TASK INSTRUCTIONS →
1. Please print the stretch of the forest routes problem from "The forest is" through "Jimmy might take.".
2. Answer these questions from the forest routes problem:
(a) Which number is Jimmy's house given?
(b) What is the largest allowed number of intersections N?
(c) What line follows the last test case in the input?

DOCUMENT EXTRACT →
====================

The forest is beautiful, and Jimmy wants to take a different route everyday. He also wants to get home before dark, so he always takes a path to make progress towards his house. He considers taking a path from A to B to be progress if there exists a route from B to his home that is shorter than any possible route from A. Calculate how many different routes through the forest Jimmy might take.
 

Input
Input contains several test cases followed by a line containing 0. Jimmy has numbered each intersection or joining of paths starting with 1. His office is numbered 1, and his house is numbered 2. The first line of each test case gives the number of intersections N, 1 < N ≤ 1000, and the number of paths M. The following M lines each contain a pair of intersections a b and an integer distance 1 ≤ d ≤ 1000000 indicating a path of length d between intersection a and a different intersection b. Jimmy may walk a path any direction he chooses. There is at most one path between any pair of intersections.
 

Output
For each test case, output a single integer indicating the number of different routes through the forest. You may assume that this number does not exceed 2147483647
 

Sample Input
5 6 1 3 2 1 4 2 3 4 3 1 5 12 4 2 34 5 2 24 7 8 1 3 1 1 4 1 3 7 1 7 4 1 7 5 1 6 7 1 5 2 1 6 2 1 0
 

Sample Output
2 4
 
题意:从1(起点)出发,每一次都选离2(终点)更近的路走,求一直这么走到终点共有几种走法。

====================

DATASET EXTRACT →

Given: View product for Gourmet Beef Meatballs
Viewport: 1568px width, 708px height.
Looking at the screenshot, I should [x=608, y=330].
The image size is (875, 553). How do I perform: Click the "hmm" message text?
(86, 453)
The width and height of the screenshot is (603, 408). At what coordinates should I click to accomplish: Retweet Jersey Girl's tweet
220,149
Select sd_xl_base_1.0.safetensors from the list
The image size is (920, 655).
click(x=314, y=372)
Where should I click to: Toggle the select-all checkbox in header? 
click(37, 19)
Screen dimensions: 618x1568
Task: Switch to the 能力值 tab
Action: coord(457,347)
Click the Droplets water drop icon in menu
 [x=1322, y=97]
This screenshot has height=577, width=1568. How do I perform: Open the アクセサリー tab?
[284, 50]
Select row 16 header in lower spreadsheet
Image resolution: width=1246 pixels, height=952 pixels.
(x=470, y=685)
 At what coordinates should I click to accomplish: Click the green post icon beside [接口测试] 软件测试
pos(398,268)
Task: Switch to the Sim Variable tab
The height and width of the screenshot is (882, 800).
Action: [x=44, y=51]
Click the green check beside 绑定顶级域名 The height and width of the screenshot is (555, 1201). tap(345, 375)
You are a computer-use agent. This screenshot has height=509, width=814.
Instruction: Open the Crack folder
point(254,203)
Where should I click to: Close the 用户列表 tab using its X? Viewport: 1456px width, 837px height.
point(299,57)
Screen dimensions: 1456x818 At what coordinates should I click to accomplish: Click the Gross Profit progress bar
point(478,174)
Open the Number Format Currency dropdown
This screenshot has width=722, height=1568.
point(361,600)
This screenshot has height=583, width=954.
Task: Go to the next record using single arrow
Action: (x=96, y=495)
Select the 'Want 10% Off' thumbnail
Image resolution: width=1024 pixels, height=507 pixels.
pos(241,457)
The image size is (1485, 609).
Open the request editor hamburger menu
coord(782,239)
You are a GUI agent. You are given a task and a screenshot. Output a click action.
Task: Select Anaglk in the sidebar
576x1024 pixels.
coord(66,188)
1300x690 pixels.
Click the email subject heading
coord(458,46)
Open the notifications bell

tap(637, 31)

====================

RESULTS IN ORDER →
1.
The forest is beautiful, and Jimmy wants to take a different route everyday. He also wants to get home before dark, so he always takes a path to make progress towards his house. He considers taking a path from A to B to be progress if there exists a route from B to his home that is shorter than any possible route from A. Calculate how many different routes through the forest Jimmy might take.

2.
(a) 2
(b) 1000
(c) A line containing 0